Critics argue that Tasers, while considered non-lethal weapons, too often have a deadly outcome.
At least two other people have died in Greater Cincinnati and Northern Kentucky in recent years after being shocked by Tasers in recent years, most recently Everette Howard, 18.
The North College Hill high School graduate attending college preparatory classes at the University of Cincinnati, died in in the early morning hours of Aug. 6 after a campus police officer Tased him when they responded to a report of fights outside a dorm.
It is unclear if Howard was involved in the fight or simply observed it. UC police officials have said Howard approached officers with balled fists and ignored repeated commands to stop advancing.

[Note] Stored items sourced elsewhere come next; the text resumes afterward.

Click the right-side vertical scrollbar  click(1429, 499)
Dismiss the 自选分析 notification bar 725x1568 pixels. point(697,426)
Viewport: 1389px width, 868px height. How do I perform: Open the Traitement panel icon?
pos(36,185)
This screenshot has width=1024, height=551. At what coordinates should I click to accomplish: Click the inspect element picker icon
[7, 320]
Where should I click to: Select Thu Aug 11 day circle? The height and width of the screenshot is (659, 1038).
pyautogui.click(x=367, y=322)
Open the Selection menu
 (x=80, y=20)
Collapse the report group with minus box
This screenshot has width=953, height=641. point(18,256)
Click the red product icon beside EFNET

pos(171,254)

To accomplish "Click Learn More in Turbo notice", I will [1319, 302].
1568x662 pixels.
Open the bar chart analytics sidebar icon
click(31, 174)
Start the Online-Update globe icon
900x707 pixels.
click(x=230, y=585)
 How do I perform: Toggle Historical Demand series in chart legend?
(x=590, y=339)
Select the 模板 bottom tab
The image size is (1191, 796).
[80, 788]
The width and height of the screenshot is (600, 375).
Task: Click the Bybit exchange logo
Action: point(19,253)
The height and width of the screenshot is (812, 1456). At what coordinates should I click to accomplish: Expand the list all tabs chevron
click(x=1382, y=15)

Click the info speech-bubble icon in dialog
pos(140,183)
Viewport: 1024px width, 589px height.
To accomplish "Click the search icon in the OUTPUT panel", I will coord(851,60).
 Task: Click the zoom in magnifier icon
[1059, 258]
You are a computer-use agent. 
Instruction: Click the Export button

Aftet he was Tased, Howard went into cardiac arrest while being attended to by medics. He was rushed to University Hospital but died.
His cause of death is still pending a ruling from the Hamilton County Coroner’s Office.
Coroner’s officials said Tuesday they are awaiting a decision from a heart specialist.
An initial review indicated police followed proper procedures, but the university asked BCII to take another look at the circumstances.
BCII is awaiting cause of death from the Hamilton County Coroner’s Office.
Until they receive it, state investigators cannot issue a written report on their findings, said Greg Hand, UC spokesman.
A BCII spokeswoman did not immediately return a call for comment Tuesday.
The incident prompted UC police to stop using Tasers.
Six months after the incident, Tasers are still not being used, Hand said.
Instead, officers deploy pepper spray and batons before escalating to deadly use of force, their guns, he said.